### What is needed
Find the line with "Click the Matching step checkmark" in the data below. Repeat it and every line after it up to the end, exactly, but drop the pictures.

### Data records
--

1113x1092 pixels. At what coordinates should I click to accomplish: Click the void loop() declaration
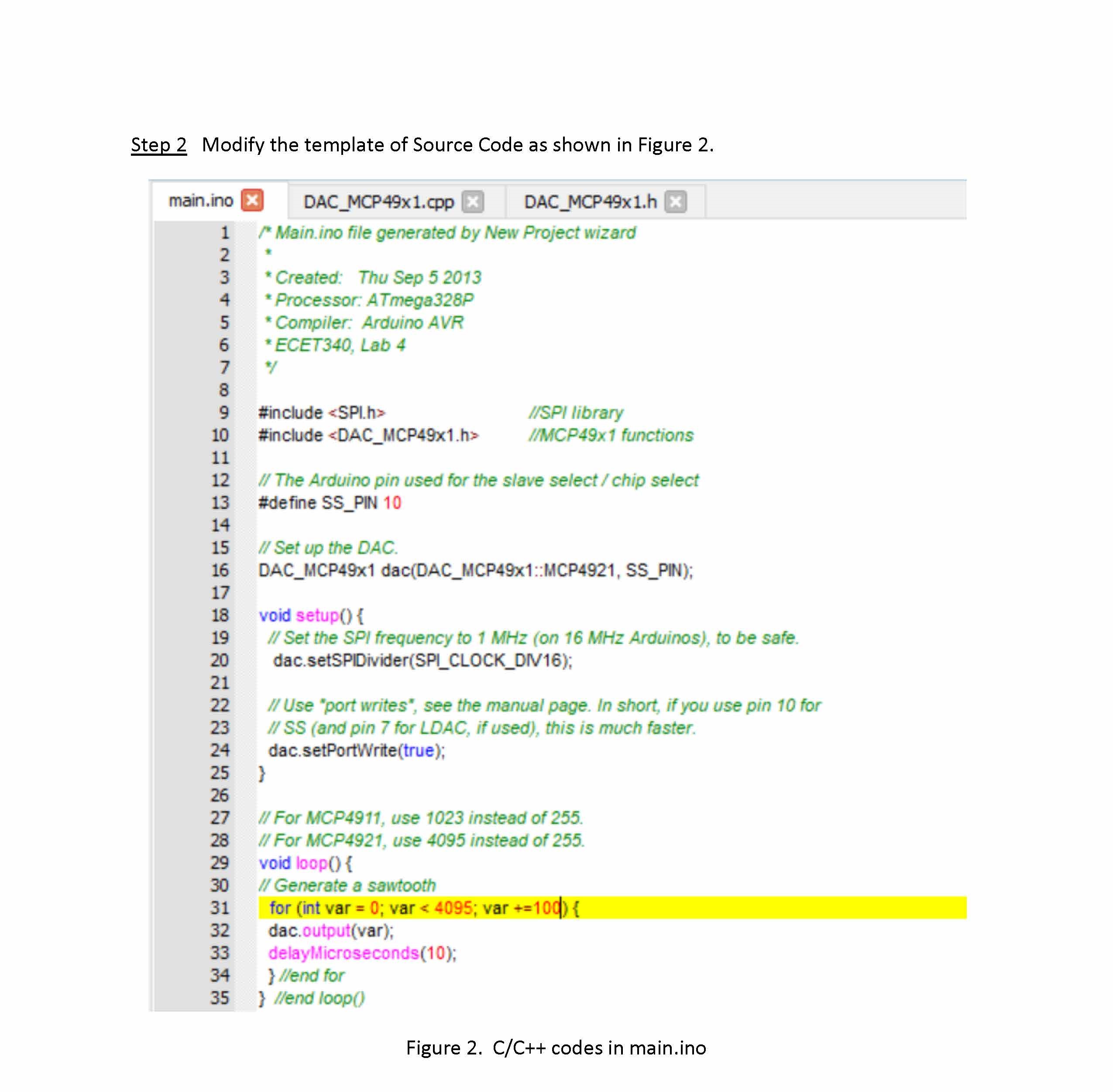click(x=305, y=863)
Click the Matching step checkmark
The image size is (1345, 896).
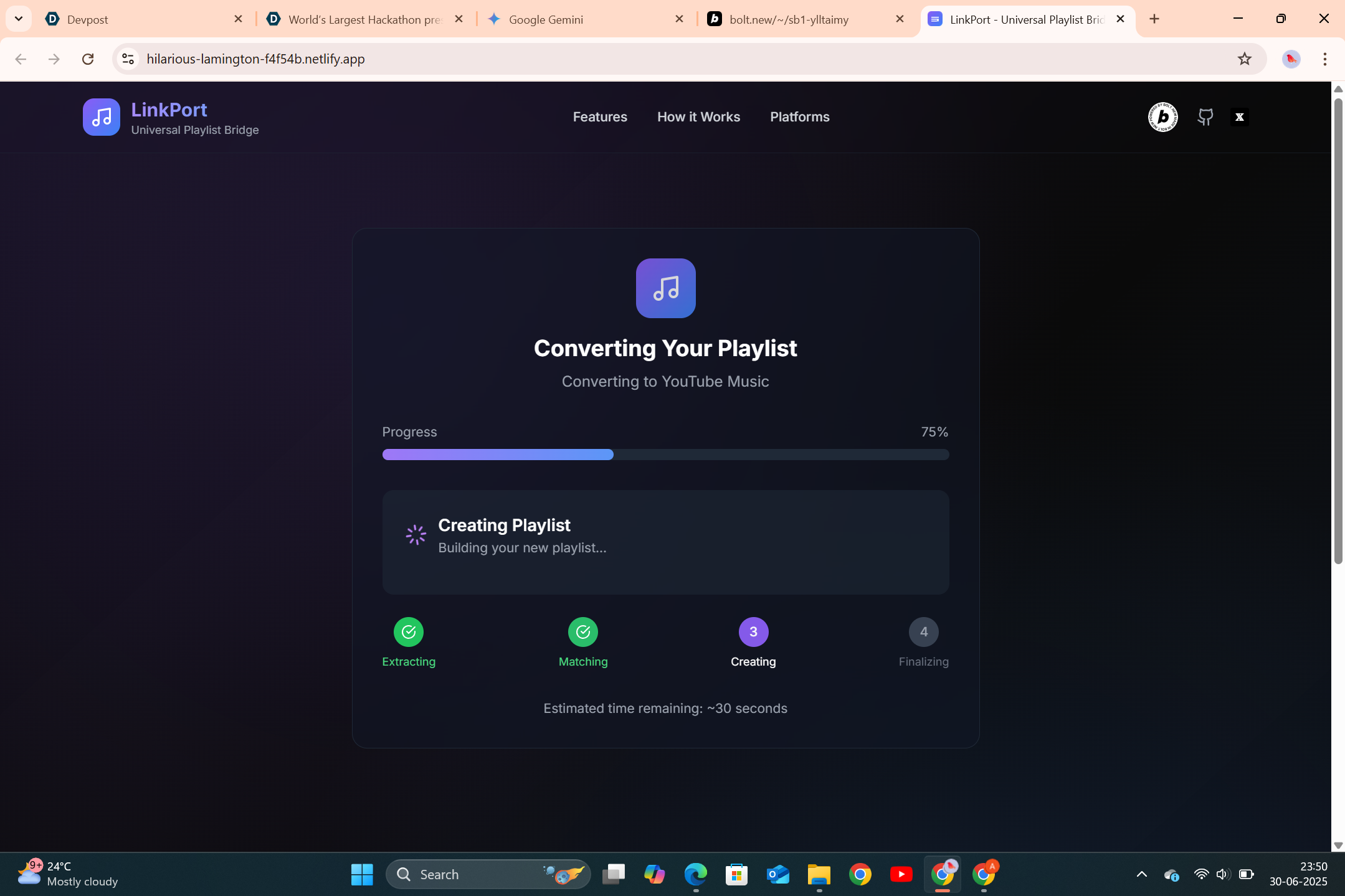point(583,632)
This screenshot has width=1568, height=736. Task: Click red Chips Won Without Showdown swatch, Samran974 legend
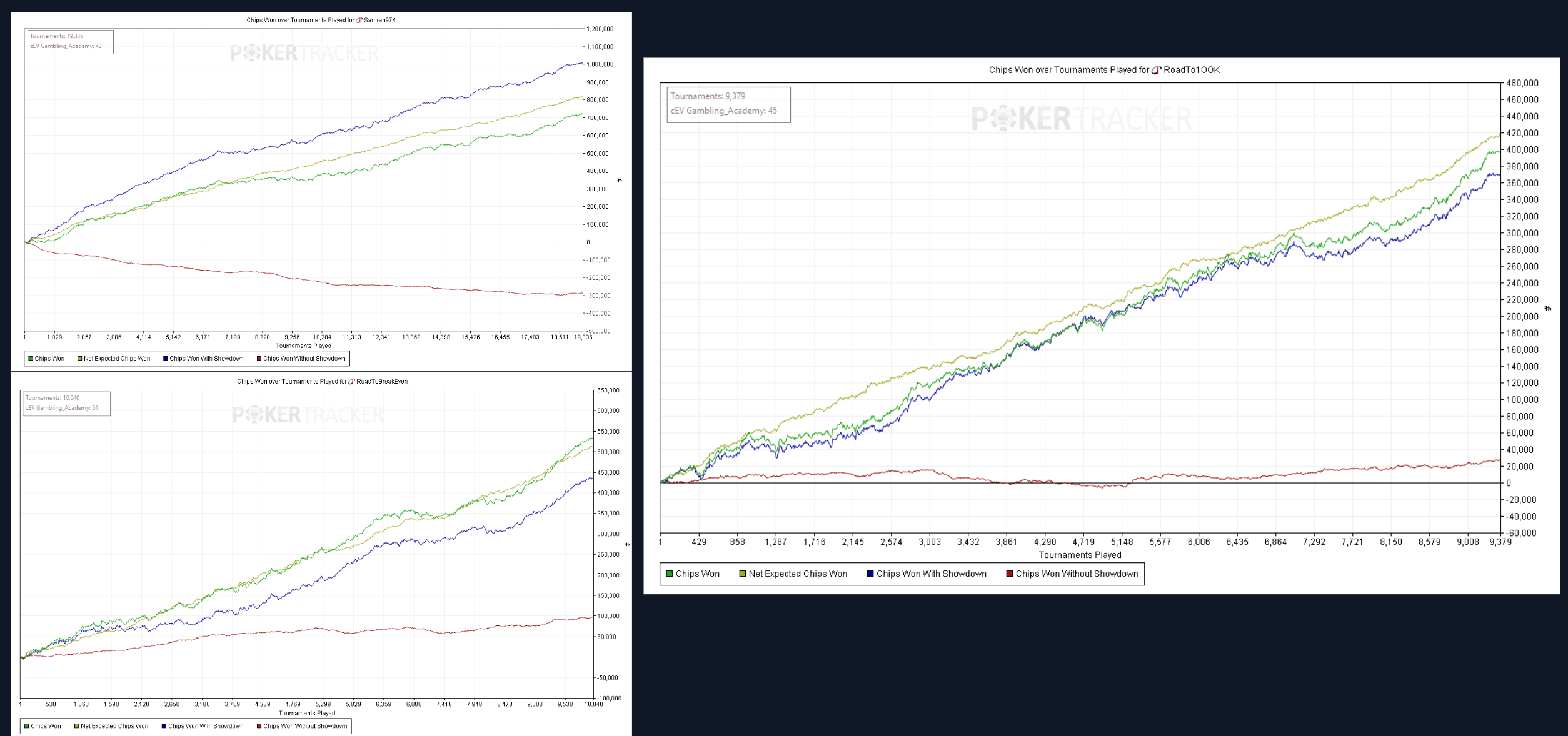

--

### Exercise answer
Click the Matching step checkmark
The image size is (1345, 896).
point(583,632)
This screenshot has width=1568, height=736. Task: Click red Chips Won Without Showdown swatch, Samran974 legend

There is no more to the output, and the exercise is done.